## Text segment
On Wed, Jul 24, 2024 at 12:25 PM Hayato Kuroda (Fujitsu)
<kuroda.hayato@fujitsu.com> wrote:

Hi hackers,

While creating a patch which allows ALTER SUBSCRIPTION SET (two_phase) [1],
we found some issues related with logical replication and two_phase. I think this
can happen not only HEAD but PG14+, but for now I shared patches for HEAD.

Issue #1

When handling a PREPARE message, the subscriber mistook the wrong lsn position
(the end position of the last commit) as the end position of the current prepare.
This can be fixed by adding a new global variable to record the end position of
the last prepare. 0001 patch fixes the issue.

Thanks for the patches. I have started reviewing this. I reviewed and
tested patch001 alone.

I have a query, shouldn't the local-lsn stored in
apply_handle_commit_prepared() be the end position of
'COMMIT_PREPARED' instead of 'PREPARE'? I put additional logging on
sub and got this:

LOG: apply_handle_prepare - prepare_data.end_lsn: 0/15892E0 ,
XactLastPrepareEnd: 0/1537FD8.
LOG: apply_handle_commit_prepared - prepare_data.end_lsn: 0/1589318
, XactLastPrepareEnd: 0/1537FD8.

In apply_handle_prepare(), remote-lsn ('0/15892E0') is end position of
'PREPARE' and in apply_handle_commit_prepared(), remote-lsn
('0/1589318') is end position of 'COMMIT_PREPARED', while local-lsn in
both cases is end-lsn of 'PREPARE'. Details at [1]Pub: ------ SELECT * FROM pg_get_wal_record_info('0/15892E0'); start_lsn | end_lsn | prev_lsn | record_type ---------+-----------+-----------+----------------- 0/15892E0 | 0/1589318 | 0/15891E8 | COMMIT_PREPARED.

Shouldn't we use 'XactLastCommitEnd' in apply_handle_commit_prepared()

## Brief 1
Answer these questions about the logical replication message:
(a) According to Issue #1, what can be added to fix the wrong lsn position used when handling a PREPARE message?
(b) What remote-lsn value does the reviewer report for apply_handle_prepare()?
(c) Which variable does the reviewer suggest using in apply_handle_commit_prepared()?

## Records shown
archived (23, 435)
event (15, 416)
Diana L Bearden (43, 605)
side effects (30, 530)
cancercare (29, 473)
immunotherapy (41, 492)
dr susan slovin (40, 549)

## Brief 2
Print the records starting at the line that contains "event (15, 416)" and ending with the last line of the records, with both ends included.

## Correct answer 1
(a) A new global variable that records the end position of the last prepare.
(b) 0/15892E0
(c) XactLastCommitEnd

## Correct answer 2
event (15, 416)
Diana L Bearden (43, 605)
side effects (30, 530)
cancercare (29, 473)
immunotherapy (41, 492)
dr susan slovin (40, 549)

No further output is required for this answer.